Extracted text:
Alternative approach
In the event I have erred in the exercise of my discretion in concluding it is not just and equitable to make any order, I will now address what I consider to be the appropriate outcome in the event the matter had been determined on the basis that it was just and equitable to make an order adjusting the parties property. I note this was the approach adopted by his Honour Thackray CJ in Fielding & Nichol [2014] FCWA 77.
The approach and considerations I must make are as follows:
(a)attribute value to the assets comprising the property pool;
(b)identify and give weight to the various contributions of each of the parties as set out in s 79(4)(a)–(c) and make an assessment as to the entitlements of the parties based on their respective contribution;
(c)identify the relevant considerations as set out in s 79(4)(d)–(g), including the matters set out in s 75(2) so far as they are relevant, and then decide whether any further adjustment is appropriate;
(d)consider whether the proposed orders are just and equitable.
I am also mindful of the comments of the Full Court in Bevan at [86], that the just and equitable requirement permeates the entire process.
Asset pool
The joint balance sheet submitted by the parties is referred to at paragraph 81 hereof.
The assets the husband seeks to include in the pool are referred to at paragraphs 83 to 97 hereof.
The liabilities which the husband seeks to include in the pool are referred to at paragraphs 98 to 127 hereof.
At paragraph 128 hereof, I have set out my conclusion as to the existing legal and equitable interests of the parties in property available for adjustment between them.
Discussion and conclusion of contributions
I have set out the assets at the commencement of the relationship as claimed by each party, at paragraphs 227–229 hereof.
I have set out contribution of both parties during and post 1996 when they commenced living in different countries, at paragraphs 232–238 hereof.
The wife did not pursue a Kennon argument (Kennon v Kennon (1997) FLC 92-757) although her affidavit was replete with evidence about the family violence she contends she was subjected to by the husband. I accept that the wife’s life would have been difficult after migrating to Australia in 1986, in circumstances where she did not speak the language and ultimately had three young children to care for as well as contributing to the family business.
Notwithstanding that, I do not find that the parties separated in 1996, as asserted by the wife, I have found that the husband returned to City L in 1996, where he primarily remained attending to business interests and purchasing property, and where he remains today. I have also found that the wife remained in Australia with the three children with little assistance from the husband, as I do not accept that the husband travelled frequently to Australia for long periods as he attempted to assert during cross-examination. I accept the wife’s evidence that the husband travelled infrequently to Australia subsequent to 1996 and that as between 1996 and 2004 there was some form of communication between the parties although not significant . As from 2004 there was negligible communication, according to the evidence of both parties, as the husband deposed to the communication between them deteriorating up to 2004.

Objectives:
- 1) In the family law judgment, in what year did the wife migrate to Australia?
- 2) Report every line of the records that contains the string "help".
The records that follow are unrelated to the family law judgment.

Excerpted data:
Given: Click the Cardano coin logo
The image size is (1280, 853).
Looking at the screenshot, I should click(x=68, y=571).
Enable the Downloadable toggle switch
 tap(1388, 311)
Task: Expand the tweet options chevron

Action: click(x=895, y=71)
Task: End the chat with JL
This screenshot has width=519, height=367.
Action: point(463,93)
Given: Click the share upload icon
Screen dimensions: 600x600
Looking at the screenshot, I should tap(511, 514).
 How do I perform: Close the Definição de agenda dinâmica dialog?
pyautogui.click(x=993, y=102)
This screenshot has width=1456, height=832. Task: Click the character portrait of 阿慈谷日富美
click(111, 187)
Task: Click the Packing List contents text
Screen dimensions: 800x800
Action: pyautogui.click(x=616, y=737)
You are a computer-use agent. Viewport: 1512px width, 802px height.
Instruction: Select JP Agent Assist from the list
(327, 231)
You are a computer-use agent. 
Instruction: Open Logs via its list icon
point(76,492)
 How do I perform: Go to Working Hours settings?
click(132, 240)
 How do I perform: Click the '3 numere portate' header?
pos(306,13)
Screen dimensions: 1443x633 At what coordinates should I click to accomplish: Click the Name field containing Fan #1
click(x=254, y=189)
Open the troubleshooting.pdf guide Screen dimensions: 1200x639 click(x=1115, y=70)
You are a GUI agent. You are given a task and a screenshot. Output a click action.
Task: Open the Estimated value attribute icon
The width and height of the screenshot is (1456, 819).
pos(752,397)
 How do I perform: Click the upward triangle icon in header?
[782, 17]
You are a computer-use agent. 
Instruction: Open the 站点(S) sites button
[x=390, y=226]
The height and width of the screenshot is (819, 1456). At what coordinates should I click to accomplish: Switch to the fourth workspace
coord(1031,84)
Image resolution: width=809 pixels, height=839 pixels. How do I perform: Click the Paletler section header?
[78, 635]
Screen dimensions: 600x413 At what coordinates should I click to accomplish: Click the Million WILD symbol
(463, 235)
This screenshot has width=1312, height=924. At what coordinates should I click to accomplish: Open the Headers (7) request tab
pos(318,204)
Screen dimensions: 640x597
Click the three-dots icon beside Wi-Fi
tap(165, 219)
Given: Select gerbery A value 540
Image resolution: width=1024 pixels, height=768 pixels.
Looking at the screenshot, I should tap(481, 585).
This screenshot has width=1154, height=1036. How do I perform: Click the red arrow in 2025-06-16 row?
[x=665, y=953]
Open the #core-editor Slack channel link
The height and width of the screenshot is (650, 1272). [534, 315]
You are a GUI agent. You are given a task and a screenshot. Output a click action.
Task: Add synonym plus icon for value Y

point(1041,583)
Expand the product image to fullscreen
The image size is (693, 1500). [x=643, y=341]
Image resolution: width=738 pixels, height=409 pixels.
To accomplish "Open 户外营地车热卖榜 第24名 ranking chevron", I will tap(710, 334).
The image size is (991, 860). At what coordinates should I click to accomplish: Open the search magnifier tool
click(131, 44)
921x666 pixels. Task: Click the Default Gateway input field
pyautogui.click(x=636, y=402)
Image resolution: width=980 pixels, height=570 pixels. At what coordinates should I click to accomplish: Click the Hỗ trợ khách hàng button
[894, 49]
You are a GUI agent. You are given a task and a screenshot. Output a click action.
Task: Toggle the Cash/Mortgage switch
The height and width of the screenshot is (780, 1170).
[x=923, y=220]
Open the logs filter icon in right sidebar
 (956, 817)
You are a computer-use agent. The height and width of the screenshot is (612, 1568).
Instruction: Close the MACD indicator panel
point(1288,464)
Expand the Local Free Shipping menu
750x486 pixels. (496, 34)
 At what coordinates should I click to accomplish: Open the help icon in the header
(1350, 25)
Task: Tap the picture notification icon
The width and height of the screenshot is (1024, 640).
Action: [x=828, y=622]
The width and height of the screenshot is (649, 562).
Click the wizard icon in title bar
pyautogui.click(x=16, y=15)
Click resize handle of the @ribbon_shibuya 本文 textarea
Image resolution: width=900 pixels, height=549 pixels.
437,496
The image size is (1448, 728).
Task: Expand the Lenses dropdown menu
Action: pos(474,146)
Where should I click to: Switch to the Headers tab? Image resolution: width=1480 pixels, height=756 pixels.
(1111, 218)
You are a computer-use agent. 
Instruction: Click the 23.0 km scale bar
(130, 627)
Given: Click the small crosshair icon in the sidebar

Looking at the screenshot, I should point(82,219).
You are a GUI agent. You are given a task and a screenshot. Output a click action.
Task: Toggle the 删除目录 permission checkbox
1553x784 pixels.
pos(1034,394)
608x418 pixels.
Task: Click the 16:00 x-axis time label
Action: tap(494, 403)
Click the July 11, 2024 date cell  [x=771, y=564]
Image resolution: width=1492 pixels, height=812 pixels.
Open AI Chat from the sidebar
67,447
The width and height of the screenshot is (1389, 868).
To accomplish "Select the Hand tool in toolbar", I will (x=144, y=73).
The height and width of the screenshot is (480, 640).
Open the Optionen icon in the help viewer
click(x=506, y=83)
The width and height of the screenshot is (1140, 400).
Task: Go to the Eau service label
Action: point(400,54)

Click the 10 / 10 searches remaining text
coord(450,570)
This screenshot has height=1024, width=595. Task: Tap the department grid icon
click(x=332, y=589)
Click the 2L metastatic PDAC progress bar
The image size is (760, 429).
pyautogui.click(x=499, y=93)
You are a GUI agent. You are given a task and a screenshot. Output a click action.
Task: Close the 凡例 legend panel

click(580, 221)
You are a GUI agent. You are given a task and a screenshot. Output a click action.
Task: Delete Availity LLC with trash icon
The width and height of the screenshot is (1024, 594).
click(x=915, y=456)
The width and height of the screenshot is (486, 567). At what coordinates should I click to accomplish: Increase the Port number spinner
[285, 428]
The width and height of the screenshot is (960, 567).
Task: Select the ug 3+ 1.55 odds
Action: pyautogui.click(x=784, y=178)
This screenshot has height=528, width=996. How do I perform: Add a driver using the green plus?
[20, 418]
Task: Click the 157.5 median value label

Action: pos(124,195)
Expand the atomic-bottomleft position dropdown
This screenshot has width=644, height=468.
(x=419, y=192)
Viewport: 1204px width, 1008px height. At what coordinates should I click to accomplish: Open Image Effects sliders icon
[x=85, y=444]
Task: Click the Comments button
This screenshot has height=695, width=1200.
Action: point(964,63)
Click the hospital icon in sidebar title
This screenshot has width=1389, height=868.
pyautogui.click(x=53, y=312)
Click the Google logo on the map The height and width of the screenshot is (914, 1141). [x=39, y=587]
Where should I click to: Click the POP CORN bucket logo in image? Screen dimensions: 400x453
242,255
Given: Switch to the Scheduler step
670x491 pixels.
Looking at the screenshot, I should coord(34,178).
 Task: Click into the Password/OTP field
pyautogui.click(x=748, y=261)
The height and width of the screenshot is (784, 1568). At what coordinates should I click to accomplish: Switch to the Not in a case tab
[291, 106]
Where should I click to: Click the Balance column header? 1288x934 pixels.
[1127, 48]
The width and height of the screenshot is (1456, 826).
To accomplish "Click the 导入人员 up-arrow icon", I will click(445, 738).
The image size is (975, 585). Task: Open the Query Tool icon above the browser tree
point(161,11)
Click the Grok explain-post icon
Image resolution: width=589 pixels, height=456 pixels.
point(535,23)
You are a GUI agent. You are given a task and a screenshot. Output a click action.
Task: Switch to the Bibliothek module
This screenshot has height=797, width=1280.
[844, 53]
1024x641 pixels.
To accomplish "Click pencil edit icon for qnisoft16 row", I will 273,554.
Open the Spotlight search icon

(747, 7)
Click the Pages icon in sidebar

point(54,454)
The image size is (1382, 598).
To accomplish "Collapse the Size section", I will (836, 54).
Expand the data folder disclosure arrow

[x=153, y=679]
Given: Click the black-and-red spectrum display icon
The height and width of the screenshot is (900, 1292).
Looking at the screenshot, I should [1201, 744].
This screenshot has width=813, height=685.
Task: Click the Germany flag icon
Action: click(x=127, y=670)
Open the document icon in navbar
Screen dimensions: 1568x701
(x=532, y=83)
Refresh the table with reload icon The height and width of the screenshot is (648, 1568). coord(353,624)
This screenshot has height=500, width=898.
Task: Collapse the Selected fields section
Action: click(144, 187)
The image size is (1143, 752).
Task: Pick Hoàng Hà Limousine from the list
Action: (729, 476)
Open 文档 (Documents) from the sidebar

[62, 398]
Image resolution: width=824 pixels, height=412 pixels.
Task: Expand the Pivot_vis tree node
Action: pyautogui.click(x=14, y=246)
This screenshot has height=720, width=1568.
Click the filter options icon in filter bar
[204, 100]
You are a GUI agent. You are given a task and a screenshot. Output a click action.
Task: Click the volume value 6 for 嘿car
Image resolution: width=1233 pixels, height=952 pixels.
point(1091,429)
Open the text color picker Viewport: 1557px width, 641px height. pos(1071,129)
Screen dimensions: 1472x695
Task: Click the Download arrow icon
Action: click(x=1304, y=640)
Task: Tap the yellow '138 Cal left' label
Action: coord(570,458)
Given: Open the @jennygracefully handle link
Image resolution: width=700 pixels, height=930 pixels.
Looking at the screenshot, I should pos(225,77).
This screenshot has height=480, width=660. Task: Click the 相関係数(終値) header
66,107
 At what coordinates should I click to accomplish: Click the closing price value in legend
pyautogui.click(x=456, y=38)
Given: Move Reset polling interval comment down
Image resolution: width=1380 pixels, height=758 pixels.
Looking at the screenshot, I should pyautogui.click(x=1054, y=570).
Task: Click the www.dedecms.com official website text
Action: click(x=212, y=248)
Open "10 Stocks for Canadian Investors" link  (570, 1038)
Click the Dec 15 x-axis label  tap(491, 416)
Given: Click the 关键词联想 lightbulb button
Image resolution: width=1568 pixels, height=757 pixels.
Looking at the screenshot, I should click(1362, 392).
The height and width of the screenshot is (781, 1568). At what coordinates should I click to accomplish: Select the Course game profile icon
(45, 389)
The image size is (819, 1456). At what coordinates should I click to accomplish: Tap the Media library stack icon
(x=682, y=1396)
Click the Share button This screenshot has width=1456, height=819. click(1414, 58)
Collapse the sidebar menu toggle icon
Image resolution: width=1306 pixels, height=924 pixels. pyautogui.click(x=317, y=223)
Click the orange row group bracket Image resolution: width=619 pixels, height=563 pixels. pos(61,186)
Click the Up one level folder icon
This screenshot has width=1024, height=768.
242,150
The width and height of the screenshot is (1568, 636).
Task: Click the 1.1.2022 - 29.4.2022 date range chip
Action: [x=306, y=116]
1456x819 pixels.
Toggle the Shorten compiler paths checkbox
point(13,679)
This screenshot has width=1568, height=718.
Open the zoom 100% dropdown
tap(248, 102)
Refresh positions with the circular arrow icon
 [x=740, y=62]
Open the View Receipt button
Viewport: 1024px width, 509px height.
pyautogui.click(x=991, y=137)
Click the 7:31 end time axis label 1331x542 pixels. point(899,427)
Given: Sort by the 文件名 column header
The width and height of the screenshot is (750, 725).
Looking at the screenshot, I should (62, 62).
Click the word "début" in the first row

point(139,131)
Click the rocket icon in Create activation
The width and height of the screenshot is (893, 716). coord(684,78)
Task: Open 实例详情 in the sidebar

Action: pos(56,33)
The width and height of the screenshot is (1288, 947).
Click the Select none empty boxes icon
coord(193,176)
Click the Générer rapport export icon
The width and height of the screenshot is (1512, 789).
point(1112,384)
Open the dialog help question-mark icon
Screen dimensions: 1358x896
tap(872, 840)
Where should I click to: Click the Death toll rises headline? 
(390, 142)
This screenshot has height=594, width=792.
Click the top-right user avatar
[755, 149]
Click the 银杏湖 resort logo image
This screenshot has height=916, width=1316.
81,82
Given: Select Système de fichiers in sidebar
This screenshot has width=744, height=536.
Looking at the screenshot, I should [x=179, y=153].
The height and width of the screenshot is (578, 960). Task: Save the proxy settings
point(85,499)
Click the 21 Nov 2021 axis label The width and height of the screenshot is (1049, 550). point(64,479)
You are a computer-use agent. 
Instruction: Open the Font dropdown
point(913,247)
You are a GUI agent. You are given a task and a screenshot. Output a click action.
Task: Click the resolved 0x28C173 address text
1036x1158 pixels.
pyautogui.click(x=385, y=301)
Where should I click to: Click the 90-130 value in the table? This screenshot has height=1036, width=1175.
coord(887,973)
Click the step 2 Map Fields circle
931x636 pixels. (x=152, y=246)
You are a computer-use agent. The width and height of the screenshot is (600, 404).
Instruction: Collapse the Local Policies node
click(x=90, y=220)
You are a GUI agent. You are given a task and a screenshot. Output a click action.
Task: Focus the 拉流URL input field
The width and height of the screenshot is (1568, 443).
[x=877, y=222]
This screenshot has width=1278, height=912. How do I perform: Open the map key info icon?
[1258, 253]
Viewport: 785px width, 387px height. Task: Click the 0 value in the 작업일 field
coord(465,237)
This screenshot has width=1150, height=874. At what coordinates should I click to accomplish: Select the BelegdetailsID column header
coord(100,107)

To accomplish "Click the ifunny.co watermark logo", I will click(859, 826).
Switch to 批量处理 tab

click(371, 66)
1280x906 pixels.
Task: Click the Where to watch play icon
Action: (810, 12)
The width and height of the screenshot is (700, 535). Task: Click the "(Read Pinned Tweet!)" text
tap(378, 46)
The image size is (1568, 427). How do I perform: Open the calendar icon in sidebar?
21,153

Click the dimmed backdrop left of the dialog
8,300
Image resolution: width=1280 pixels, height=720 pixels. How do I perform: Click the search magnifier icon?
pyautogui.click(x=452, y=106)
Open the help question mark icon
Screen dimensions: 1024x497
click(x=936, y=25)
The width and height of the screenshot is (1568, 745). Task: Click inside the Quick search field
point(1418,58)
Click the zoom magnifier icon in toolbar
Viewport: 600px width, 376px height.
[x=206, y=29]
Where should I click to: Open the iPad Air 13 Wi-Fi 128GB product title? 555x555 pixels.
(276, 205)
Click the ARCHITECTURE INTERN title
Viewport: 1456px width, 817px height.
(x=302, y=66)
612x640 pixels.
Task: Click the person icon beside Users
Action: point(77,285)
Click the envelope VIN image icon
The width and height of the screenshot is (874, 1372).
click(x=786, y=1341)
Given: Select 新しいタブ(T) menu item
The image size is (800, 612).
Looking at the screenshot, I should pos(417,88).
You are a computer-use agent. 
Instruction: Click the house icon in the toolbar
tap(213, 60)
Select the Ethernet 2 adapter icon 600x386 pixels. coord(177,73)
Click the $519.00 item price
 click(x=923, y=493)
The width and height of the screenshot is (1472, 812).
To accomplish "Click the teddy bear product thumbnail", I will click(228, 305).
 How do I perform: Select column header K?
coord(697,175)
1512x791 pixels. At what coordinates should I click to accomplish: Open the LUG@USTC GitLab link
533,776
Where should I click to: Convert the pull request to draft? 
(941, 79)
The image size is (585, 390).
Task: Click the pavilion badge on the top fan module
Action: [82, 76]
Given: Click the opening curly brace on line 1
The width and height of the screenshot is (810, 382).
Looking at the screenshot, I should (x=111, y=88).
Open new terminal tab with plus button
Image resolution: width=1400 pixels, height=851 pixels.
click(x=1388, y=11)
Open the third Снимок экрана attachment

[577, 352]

Task answers:
- 1) 1986

- 2)
 At what coordinates should I click to accomplish: Open the help icon in the header
Open the Optionen icon in the help viewer
Open the dialog help question-mark icon
Open the help question mark icon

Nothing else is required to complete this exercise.